[dpdk-dev,v9,3/9] linuxapp/eal_pci: get iommu class

Message ID 20170920112356.17629-4-santosh.shukla@caviumnetworks.com (mailing list archive)
State Superseded, archived
Headers

Checks

Context Check Description
ci/checkpatch success coding style OK
ci/Intel-compilation success Compilation OK

Commit Message

Santosh Shukla Sept. 20, 2017, 11:23 a.m. UTC
  Get iommu class of PCI device on the bus and returns preferred iova
mapping mode for that bus.

Patch also introduces RTE_PCI_DRV_IOVA_AS_VA drv flag.
Flag used when driver needs to operate in iova=va mode.

Algorithm for iova scheme selection for PCI bus:
0. If no device bound then return with RTE_IOVA_DC mapping mode,
else goto 1).
1. Look for device attached to vfio kdrv and has .drv_flag set
to RTE_PCI_DRV_IOVA_AS_VA.
2. Look for any device attached to UIO class of driver.
3. Check for vfio-noiommu mode enabled.

If 2) & 3) is false and 1) is true then select
mapping scheme as RTE_IOVA_VA. Otherwise use default
mapping scheme (RTE_IOVA_PA).

Signed-off-by: Santosh Shukla <santosh.shukla@caviumnetworks.com>
Signed-off-by: Jerin Jacob <jerin.jacob@caviumnetworks.com>
Reviewed-by: Maxime Coquelin <maxime.coquelin@redhat.com>
Acked-by: Hemant Agrawal <hemant.agrawal@nxp.com>
Reviewed-by: Anatoly Burakov <anatoly.burakov@intel.com>
Tested-by: Hemant Agrawal <hemant.agrawal@nxp.com>
---
v7 --> v8:
- Replaced 0/1 with false/true boolean value (Suggested by Anatoly)

v6 --> v7:
- squashed v6 series patch no [01/12] & [05/12]..
    i.e.. moved RTE_PCI_DRV_IOVA_AS_VA flag into this patch. (Aaron comment).

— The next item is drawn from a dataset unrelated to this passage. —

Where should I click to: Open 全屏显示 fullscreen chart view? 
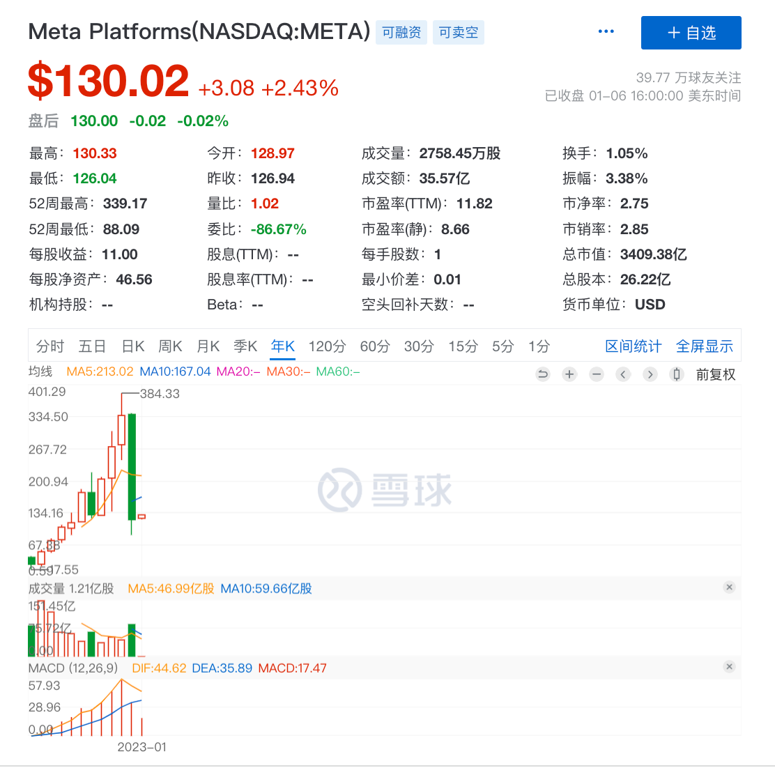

 lib/librte_eal/common/include/rte_pci.h |  2 +
 lib/librte_eal/linuxapp/eal/eal_pci.c   | 89 ++++++++++++++++++++++++++++++++-
 lib/librte_eal/linuxapp/eal/eal_vfio.c  | 19 +++++++
 lib/librte_eal/linuxapp/eal/eal_vfio.h  |  4 ++
 4 files changed, 113 insertions(+), 1 deletion(-)
  

Comments

Thomas Monjalon Oct. 6, 2017, 12:17 a.m. UTC | #1
20/09/2017 13:23, Santosh Shukla:
> +/** Device driver supports iova as va */
> +#define RTE_PCI_DRV_IOVA_AS_VA 0X0040

This flag name is surprizing and the comment does not help.
For the comment:
	"Device driver supports I/O virtual addressing" ?
For the flag:
	RTE_PCI_DRV_IOVA ?

[...]
>  /*
> - * Get iommu class of pci devices on the bus.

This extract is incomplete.